2 Case Studies for Learning UX Design

  1. Airbnb Guerilla Usability Testing
  2. My Coding Life Case Study

4 Questions I Asked a Talented UX Designer

I used to work with an amazing designer, Lina Breslav. I asked her some of my top questions about UX design and misconceptions. Here’s what she had to say:

  1. “What are your favorite instructional books or resources on design? If people had to teach themselves, what would you suggest they use?”
    These two books are great resources: The Design of Everyday Things: Revised and Expanded Edition and UX Research: Practical Techniques for Designing Better Products
  2. “If you were to train me for four weeks to get me hired as a junior designer at a tech company and you had a million dollars on the line, what would that training look like? What if it was eight weeks?”
    Lina told me the learning process would look like this: “Million dollars not necessary. But would make things interesting. Four weeks: You would take a psychology class. You would dissect the user experiences of products created by companies that are investing a lot of money into it (Airbnb, for example). You would learn about UX research and UX design using articles, and you would read two overview books. You would run interviewing and card-sorting exercises, make wireframes from things that already exist (Airbnb) and run whiteboarding sessions. Since you have a million dollars, you could travel around the globe and interview users from different cultures. Eight weeks: You would do all of those things but for longer.”
  3. “What is one of the biggest wastes of time in UX?”
    Simply put: You cannot design well without research or testing. “The biggest waste of time in UX is designing/developing anything without research and user testing, which we do all the time because our clients don’t really always believe in UX,” she said. “It should be part of every process.”
  4. “What are the biggest myths you see in UX?”
    One big misconception about UX is that the majority of the job is just designing. “I don’t think that people realize how much of this job is communicating with clients and getting them on board,” she said. “It takes social intuition and soft skills that aren’t necessarily emphasized.”
    Another misconception is that the user is the only priority. “Being a user advocate is important, but business needs are equally as important and should be prioritized,” she explained. “Luckily, users’ needs align with business needs… or they should.”

My Design Process

In case you want to see what all of this learning has yielded for me, I have a process in place that I’m continuously iterating upon and updating. Enter: my UX Design Process Trello board. This may not make a huge amount of sense right now while you’re in the beginner stage, and especially if you’re not a Trello aficionado like me, but they’re here for you once they do.

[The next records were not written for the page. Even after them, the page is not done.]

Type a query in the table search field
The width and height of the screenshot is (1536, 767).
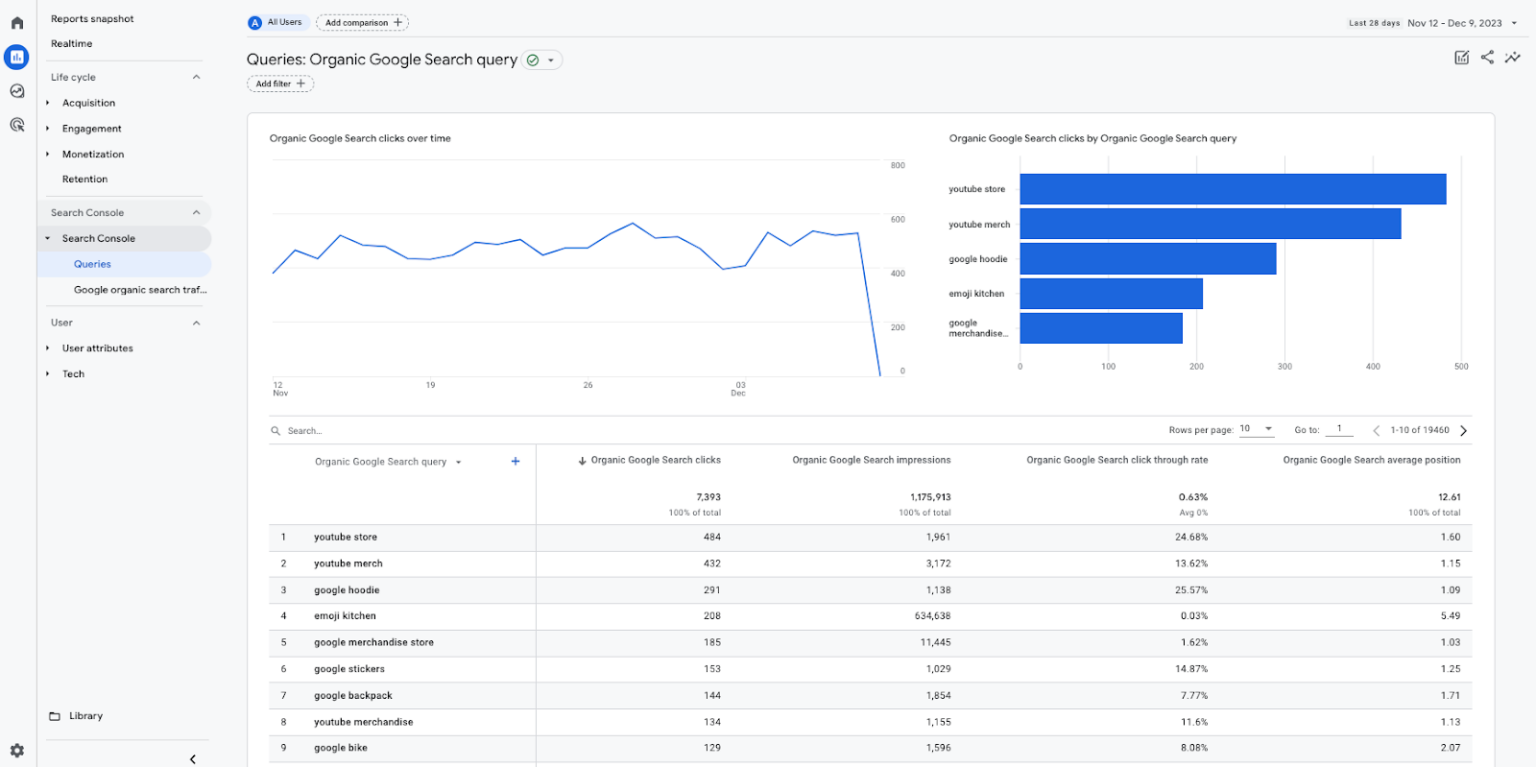(x=320, y=430)
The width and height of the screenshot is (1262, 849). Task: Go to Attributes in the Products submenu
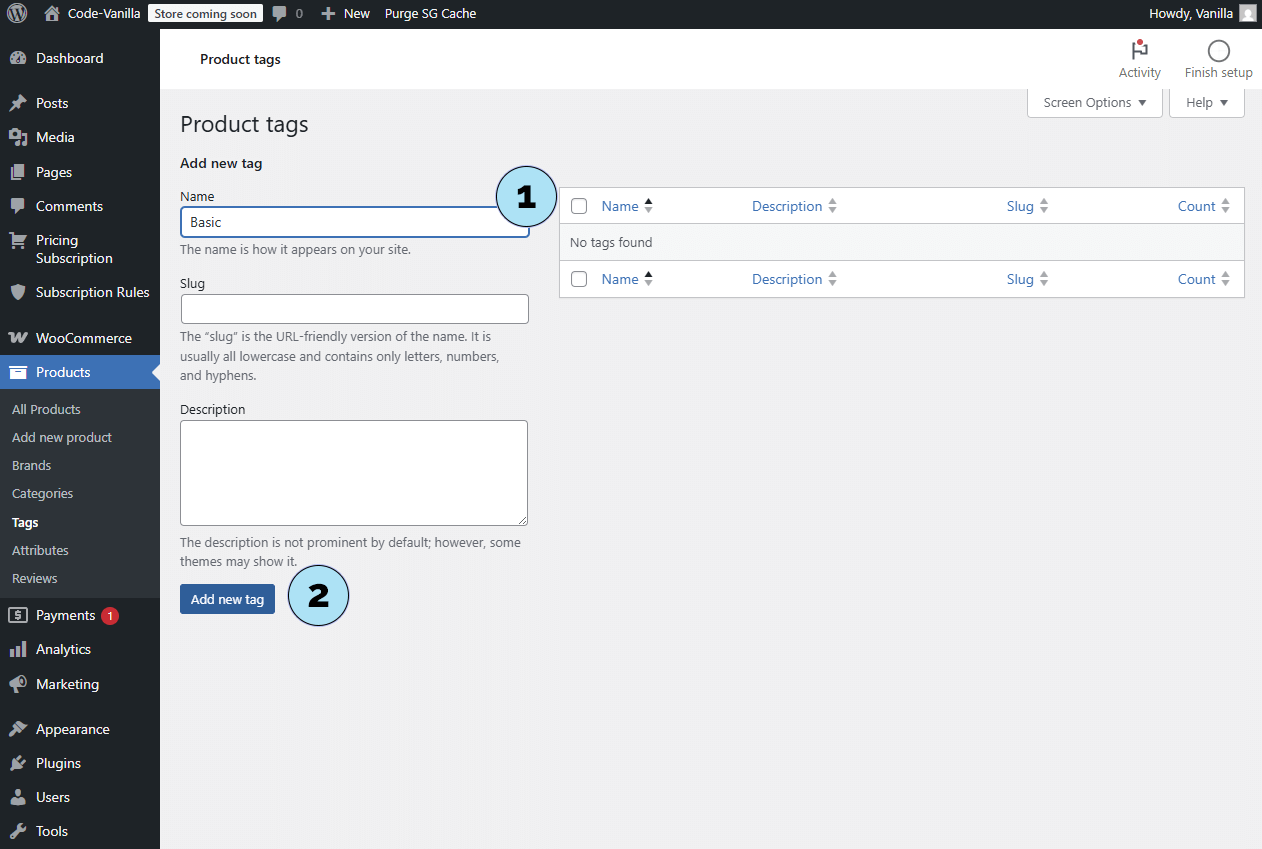pyautogui.click(x=40, y=550)
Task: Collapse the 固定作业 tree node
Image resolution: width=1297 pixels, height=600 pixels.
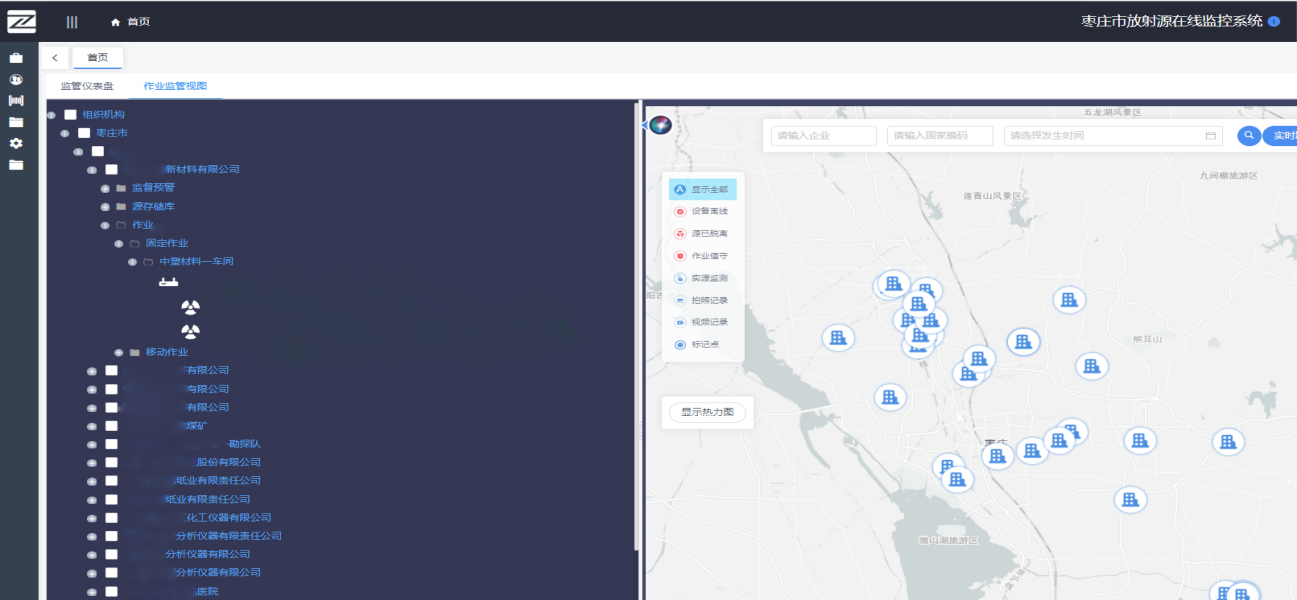Action: click(119, 243)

Those are my favorite design resources. Absolutely do not feel that you have to use every one of them if you’re looking to learn UX design. Use the ones that excite you right now. There is so much out there to consume that it’s fine to prioritize what is fun, enjoyable, and relevant to you at the moment. That’s what I did.

Best of luck in your design journey! I hope that these resources are as helpful for you as they have been for me.